Por Yaniris López
Para Tu Aventura
Su obsesión por la sal comenzó un día cualquiera a la hora de la cena. Eva se preguntaba de dónde salían esas piedras grises y transparentes que le aguaban la boca cada vez que las tocaba con la punta de la lengua cuando su mamá daba la vuelta. ¿Del mar?, preguntaría a los siete años, ¿cómo del mar?
Eva nunca lo había visto. No sabía cómo era. No, no hay escuelas en el campito donde vive Eva. Ni libros ni nada que se les parezca. La casita más cercana a la suya queda a cuatro horas de camino y los únicos niños que Eva ha visto en su vida son sus primos Miguelo y José. Y ellos tampoco conocían el mar.
El viaje lo organizó el tío Mariano, que vivía en la capital y le llevaba por Reyes, una vez al año, una muñeca plástica morena y muy flaca que Eva mojaba en el estanque del patio desde que su tío se perdía en la distancia. Tomó meses armar el viaje, pero ya casi, casi…
Antes de subirse al mulo que la llevaría al pueblito más cercano, donde tomaría la guagua rumbo a Baní, hogar de las salinas, su mamá le pasó el frasquito de vidrio en el que solía guardar palos de canela y nuez moscada y le dijo, mientras le daba la bendición: Para que me traigas un poquito de sal, Eva, así sabré que conociste Salinas de verdad, y luego volteó la cara para que Eva no viera que los ojos se le llenaban de agua. Eva no guardó el frasquito en la mochila nueva. Lo apretó contra su pecho y sonrió.
Parte del sur es así, Eva, le dijo tío Mariano cuando el autobús paró y ellos bajaron. En la misma orilla de la carretera, una sabana de aguas azul oscuro que Eva se tragó con la mirada les cerró el paso. ¡El mar!, le dijo a tío Mariano, ¡cuánta agua! En el extremo izquierdo, Eva vio cajones de madera acostados a lo largo de la orilla y decenas de extraños carritos que transportaban montones de algo muy blanco, subían hasta un puente hecho con palos y depositaban la carga en una montaña blanca.

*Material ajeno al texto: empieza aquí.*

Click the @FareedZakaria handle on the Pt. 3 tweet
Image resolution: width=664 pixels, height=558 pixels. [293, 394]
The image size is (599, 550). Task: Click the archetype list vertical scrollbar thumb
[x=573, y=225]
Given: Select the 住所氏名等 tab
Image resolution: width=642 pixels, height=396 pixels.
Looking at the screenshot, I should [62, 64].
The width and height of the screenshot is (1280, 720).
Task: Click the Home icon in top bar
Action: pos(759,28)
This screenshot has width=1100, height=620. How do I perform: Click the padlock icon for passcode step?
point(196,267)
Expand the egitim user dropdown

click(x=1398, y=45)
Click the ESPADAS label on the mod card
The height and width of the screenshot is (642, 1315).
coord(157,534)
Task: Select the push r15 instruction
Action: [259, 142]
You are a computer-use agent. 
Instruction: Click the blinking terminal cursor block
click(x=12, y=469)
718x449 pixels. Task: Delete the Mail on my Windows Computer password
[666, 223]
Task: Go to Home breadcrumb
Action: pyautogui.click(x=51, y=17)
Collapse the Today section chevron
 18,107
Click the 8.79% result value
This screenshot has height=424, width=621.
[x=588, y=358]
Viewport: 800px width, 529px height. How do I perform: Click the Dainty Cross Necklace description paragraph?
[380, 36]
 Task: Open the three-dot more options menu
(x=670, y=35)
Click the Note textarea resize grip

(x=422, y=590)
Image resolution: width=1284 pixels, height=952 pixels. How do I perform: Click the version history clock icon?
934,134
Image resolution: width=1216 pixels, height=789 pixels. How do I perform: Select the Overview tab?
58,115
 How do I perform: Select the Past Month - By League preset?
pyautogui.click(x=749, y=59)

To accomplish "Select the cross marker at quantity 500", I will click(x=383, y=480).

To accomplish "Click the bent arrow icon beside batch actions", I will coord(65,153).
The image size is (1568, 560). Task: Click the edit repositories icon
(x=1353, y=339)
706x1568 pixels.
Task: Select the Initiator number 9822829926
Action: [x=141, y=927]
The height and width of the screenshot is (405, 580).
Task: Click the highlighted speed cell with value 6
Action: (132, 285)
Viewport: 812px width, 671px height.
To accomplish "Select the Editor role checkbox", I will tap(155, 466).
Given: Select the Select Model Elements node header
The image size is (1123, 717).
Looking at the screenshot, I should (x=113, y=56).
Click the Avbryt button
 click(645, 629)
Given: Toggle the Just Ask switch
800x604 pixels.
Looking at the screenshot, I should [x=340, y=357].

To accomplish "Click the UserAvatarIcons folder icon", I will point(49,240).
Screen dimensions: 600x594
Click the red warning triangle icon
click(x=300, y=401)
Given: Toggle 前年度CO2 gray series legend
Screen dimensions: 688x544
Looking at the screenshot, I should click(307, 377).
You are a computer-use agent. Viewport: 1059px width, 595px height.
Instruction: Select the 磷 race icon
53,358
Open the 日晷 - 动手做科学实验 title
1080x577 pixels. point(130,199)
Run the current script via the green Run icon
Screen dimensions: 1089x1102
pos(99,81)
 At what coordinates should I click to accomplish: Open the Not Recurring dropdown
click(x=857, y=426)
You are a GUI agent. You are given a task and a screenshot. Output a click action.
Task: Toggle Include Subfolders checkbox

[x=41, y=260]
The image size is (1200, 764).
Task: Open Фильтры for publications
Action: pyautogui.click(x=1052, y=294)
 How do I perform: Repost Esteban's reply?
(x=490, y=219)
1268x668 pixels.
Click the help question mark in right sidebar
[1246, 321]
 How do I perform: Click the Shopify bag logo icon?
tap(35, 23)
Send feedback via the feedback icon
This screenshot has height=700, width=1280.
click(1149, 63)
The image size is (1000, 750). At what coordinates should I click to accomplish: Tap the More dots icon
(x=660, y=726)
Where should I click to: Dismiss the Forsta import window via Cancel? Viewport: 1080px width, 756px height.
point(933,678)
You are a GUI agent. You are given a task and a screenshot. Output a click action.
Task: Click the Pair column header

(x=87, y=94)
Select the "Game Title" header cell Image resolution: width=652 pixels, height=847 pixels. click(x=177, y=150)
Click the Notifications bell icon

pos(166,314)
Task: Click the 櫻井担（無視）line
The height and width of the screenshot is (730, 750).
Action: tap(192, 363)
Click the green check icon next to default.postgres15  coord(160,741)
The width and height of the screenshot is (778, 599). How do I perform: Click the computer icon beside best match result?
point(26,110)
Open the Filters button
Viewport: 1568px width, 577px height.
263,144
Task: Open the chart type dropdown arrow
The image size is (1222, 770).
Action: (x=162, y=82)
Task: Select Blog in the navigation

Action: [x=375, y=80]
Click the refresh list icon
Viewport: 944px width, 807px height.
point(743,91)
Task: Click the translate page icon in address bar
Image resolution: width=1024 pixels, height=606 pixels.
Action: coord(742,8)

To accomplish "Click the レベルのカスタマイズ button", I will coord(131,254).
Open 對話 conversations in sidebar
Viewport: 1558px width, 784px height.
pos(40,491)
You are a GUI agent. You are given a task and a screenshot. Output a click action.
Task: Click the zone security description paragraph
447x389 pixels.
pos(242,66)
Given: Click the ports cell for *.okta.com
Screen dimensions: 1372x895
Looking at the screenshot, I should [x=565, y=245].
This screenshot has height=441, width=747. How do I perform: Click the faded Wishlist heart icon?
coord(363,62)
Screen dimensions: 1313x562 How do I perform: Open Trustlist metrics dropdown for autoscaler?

Eva nunca había visto una montaña tan blanca. Las suyas eran verdes, verdes. Se miraron. Se acercaron. Era sal.
Eva no podía caminar bien, los zapatos se le llenaban de trocitos de sal y también le daba vergüenza pisarla. No importa, Eva, puedes pisarla, reía tío Mariano. Hay suficiente. Acércate a la montaña, toca la sal. Sin miedo, no hay gente en los alrededores, las oficinas de las salinas están cerradas, es domingo y algunos trabajadores se quedan sólo para que los curiosos como nosotros conozcan cómo se hace la sal. Anda.
Eva apretó el frasco. Debo llevarle un poco a mamá, para que vea que sí estuve aquí. Claro que sí, Eva, claro que sí. Disfruta tu viaje.
Eva se acercó y comenzó a llenar el frasquito. No había terminado cuando notó que su tío se paraba de repente frente a un cuadro pintado, lo miraba, luego la miraba a ella y de nuevo miraba los dibujos azules. ¿Por qué te paras, tío? ¿Qué dice ahí?
Dice, Eva, que eres bienvenida a Salinas y que puedes tomar toda la sal que quieras.
Eva llenó el frasquito hasta arriba, lo cerró, lo apretó contra su pecho y sonrió.